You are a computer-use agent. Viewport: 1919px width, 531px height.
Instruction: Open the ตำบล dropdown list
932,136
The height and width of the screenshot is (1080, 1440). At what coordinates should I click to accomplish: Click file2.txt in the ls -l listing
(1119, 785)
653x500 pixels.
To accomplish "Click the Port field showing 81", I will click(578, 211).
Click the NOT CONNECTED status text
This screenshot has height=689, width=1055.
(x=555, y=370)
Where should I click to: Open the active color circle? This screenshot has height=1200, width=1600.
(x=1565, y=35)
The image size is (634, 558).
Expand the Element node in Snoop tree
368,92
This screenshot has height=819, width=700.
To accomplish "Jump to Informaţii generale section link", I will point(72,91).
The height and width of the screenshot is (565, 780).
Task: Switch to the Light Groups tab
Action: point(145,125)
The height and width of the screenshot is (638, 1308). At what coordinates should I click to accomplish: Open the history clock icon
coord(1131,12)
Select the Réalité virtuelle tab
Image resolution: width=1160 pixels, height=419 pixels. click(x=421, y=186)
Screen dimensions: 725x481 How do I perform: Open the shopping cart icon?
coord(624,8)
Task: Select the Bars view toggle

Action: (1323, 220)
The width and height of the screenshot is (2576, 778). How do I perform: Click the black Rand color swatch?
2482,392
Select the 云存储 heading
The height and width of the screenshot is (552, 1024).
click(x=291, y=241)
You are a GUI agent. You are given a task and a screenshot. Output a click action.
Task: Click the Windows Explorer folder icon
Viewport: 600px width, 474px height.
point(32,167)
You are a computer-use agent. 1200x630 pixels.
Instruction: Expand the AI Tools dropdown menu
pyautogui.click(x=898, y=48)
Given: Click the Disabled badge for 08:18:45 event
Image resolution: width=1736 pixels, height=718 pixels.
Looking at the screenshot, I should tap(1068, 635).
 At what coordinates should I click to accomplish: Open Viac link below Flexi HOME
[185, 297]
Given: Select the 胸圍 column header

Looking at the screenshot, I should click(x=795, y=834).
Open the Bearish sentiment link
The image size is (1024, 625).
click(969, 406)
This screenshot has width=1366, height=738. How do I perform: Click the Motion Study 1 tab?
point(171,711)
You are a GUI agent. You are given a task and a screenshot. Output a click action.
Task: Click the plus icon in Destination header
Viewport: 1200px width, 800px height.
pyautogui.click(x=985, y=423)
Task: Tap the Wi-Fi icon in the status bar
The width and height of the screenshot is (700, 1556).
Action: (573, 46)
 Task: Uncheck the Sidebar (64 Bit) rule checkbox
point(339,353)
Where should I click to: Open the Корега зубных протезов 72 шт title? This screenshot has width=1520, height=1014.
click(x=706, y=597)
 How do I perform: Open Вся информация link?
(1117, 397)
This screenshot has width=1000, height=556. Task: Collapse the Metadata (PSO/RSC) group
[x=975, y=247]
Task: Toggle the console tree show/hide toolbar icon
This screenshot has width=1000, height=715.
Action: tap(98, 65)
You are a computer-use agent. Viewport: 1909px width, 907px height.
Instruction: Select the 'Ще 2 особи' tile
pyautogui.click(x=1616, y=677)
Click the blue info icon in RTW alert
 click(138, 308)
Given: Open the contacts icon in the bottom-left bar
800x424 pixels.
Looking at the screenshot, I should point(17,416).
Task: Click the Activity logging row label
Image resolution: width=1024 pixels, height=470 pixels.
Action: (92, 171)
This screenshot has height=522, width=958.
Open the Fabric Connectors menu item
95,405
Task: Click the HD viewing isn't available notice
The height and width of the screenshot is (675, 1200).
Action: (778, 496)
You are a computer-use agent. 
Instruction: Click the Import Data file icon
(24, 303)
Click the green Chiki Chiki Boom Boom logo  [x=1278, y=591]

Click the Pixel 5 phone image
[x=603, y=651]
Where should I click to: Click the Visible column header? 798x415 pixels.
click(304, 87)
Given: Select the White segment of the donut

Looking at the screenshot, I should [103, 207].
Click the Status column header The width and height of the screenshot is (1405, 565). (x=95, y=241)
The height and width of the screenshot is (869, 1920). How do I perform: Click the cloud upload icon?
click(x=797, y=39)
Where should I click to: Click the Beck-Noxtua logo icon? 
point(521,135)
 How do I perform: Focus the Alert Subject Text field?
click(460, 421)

※ ※ ※

### ACTIVITY
Write out, exactly as shown, only the lines running from the one that contains "Where should I click to: Click the Beck-Noxtua" to the last line above.

### COMPLETED EXERCISE
Where should I click to: Click the Beck-Noxtua logo icon? 
point(521,135)
 How do I perform: Focus the Alert Subject Text field?
click(460, 421)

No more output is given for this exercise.